Una mala dictadura nadie la quiere. Las maldades de la dictadura, mejor dicho, nadie las quiere. Es decir, aquella dictadura en la que haya hambre, opresión, injusticias, y no sé cuántas cosas más. Si te preguntan: ¿Quieres vivir en una mala dictadura? Espero que seas de los que dices que no. Lo otro, es de necios o locos; que los hay.

¿Y si es una buena dictadura, con un dictador que hace las cosas bien, la gente adquiere y gana riquezas, no hay paro entre los jóvenes y mayores, y quien lo merece recibe la pensión a su tiempo, todos van a la escuela y tienen derecho a sanidad? ¿Y si el dictador impone un sistema en el la corrupción es perseguida sin descanso, mejor dicho a los corruptos porque la corrupción no existe al margen de ellos? ¿Y si se lucha contra la desigualdad, se equiparan beneficios y la riqueza se distribuye con imparcialidad y justicia? Creo que muchos demócratas dejarán a un lado gran parte de sus principios por aplaudir al nuevo tirano (benevolente, diríamos, como se llamó a Pisístrato pero no a sus hijos).

Gran parte del problema de los sistemas políticos, por no decir todo absolutamente todo, son los ciudadanos. Lo mismo ocurre al pensar la ciudad. ¿Qué quiere “la gente”? Que le vaya bien. ¿Cómo? Qué más da. Esa indiferencia y despreocupación, ¿se reflejaría en las respuestas a la pregunta del inicio? Mucho me temo que sí. Mientras a mí me vayan las cosas bien, pensarán algunos, no hay problema ninguno. Cuando vienen mal dadas es cuando comienzan las complicaciones. Y no pocos acudirían gustosos, si no caminan ya hacia ella, rumbo a una dictadura benevolente (con ellos).

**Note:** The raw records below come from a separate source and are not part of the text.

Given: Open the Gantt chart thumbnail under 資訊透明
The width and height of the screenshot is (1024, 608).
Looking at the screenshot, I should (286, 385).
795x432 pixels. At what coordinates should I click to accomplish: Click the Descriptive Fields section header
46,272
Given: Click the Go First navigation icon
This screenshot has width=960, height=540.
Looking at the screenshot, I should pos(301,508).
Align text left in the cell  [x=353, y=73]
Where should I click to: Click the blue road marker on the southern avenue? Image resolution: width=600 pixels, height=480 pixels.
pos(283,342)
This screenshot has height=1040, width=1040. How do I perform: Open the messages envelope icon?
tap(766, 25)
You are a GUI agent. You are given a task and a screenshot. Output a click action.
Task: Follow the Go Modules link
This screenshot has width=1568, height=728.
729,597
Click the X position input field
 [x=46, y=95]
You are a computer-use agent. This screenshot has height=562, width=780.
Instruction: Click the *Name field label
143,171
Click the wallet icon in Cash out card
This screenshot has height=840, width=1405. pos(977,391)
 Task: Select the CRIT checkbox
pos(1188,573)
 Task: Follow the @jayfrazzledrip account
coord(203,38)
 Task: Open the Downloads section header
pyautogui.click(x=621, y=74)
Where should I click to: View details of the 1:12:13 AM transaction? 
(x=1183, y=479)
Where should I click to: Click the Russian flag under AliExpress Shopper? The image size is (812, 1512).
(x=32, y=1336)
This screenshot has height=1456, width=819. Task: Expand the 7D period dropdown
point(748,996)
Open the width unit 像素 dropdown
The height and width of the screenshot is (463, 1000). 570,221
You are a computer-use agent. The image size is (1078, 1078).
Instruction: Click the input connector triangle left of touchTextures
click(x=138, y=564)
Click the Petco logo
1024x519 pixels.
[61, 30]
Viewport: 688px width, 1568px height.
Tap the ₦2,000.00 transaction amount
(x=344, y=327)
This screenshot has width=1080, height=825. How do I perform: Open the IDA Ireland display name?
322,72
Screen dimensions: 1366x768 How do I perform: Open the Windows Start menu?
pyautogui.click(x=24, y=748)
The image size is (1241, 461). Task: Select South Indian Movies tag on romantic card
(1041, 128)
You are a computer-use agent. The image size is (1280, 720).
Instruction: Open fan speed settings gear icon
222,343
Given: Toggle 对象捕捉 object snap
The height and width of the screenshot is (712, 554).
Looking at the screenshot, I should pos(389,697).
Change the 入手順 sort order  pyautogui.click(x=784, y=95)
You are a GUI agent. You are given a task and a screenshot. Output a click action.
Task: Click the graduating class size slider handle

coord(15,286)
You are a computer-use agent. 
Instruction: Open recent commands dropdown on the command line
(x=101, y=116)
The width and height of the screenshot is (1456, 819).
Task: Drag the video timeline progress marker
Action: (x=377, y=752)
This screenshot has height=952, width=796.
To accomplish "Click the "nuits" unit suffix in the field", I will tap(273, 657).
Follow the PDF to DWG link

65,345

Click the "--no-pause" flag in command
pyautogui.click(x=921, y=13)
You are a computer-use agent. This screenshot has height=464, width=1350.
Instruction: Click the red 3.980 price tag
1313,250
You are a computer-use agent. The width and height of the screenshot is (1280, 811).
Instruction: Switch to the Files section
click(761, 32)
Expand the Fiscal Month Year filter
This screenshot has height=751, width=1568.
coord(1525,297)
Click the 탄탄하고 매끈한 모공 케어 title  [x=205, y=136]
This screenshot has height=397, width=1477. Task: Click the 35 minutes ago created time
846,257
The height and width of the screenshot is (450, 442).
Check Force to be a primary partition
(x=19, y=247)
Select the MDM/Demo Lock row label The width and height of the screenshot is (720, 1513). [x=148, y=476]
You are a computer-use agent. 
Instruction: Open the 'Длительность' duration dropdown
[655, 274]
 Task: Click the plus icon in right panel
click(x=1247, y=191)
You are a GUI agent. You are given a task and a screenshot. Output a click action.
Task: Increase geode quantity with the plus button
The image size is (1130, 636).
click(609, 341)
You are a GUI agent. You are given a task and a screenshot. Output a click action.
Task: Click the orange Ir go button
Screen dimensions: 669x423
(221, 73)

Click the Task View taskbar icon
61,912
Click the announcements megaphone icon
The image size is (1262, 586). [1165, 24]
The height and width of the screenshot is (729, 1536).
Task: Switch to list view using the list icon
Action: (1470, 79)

Si lo pensamos bien, ¿no estamos más acostumbrados a la dictadura (aunque sea en la vida privada, desde que nacemos prácticamente y no digamos al incorporarnos al mundo educativo y laboral) que a la democracia? ¿No damos excesivamente -de nuevo la falta de prudencia- por supuesto que nacer en un sistema democrático nos convierte en personas democráticas, amantes y defensores de la misma?

Mi respuesta sería no. Me vaya bien o mal. Aunque nuestra democracia, mi propia democracia, esa que empieza en mí mismo, necesita una revisión profunda.